(GIVEN RECORDS Opens)
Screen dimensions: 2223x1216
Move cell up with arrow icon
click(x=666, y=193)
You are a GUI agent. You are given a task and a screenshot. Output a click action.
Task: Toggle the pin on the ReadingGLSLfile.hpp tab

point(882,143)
(GIVEN RECORDS Closes)
## PROBLEM
Copy out the records above without altering anything.

## RESPONSE TO THE EXERCISE
Screen dimensions: 2223x1216
Move cell up with arrow icon
click(x=666, y=193)
You are a GUI agent. You are given a task and a screenshot. Output a click action.
Task: Toggle the pin on the ReadingGLSLfile.hpp tab

point(882,143)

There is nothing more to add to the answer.